In the previous original image, the fork’s teeth are an alternating contrast between gray and black, and for the enlarged image Brightspot needs to fill the new pixels with the colors that best maintain that contrast—as well as the contrast with the surrounding vegetables. The results are mediocre: any algorithm used to maintain the contrast inevitably produces results that the human eye perceives as blurry.
The best strategy for avoiding the blurries on enlarged images is to use a large image in the first place. Otherwise, use an original image with smooth transitions from one color to another.
Match color depth
Color depth refers to the number of colors available to use in an image. Many years ago, computer monitors and graphics cards supported 8-bit colors, allowing for only 512 colors in an image. Today, the vast majority of monitors and graphics cards support 24-bit colors, allowing for 16 million (actually 16,777,216) colors. As a result, older monitors convert a 24-bit image by finding the closest one from the available 512.
In the previous example, the colors span from the white sun to the dark blue sky, and the enormous 16-million-color palette means any shade of blue is available to make the appearance of a smooth transition. In the 8-bit image there are only 512 colors available, severely limiting the available shades of blue. The device selects the closest available color, resulting in waves of shading.
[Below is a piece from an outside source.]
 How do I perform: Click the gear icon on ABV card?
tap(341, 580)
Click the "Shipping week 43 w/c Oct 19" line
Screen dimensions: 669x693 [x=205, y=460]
If your visitors use older monitors, consider uploading to Brightspot images created with 8-bit color depth.
Match pixel density
Pixel density refers to the number of pixels per inch (ppi) on a screen. Suppose you create an image on a low-density monitor, such as 160 ppi, and a visitor is using a high-density screen, such as 320 ppi. At a screen size of 13 square inches, the original image has 334,000 pixels, and the visitor’s screen has 1.3 million pixels: the visitor’s screen needs to fill in far more pixels than are in the original image. Selecting the intermediate colors contributes to a blurry image.
For example, the previous image was created on an external monitor with resolution 300 × 300 dpi. The image’s appearance on a monitor with similar resolution is a bit brighter compared to its appearance on a high-resolution monitors available with a MacBook Pro or late-model smartphone.
If your visitors use high-dpi monitors, consider uploading to Brightspot images created on monitors with similar density.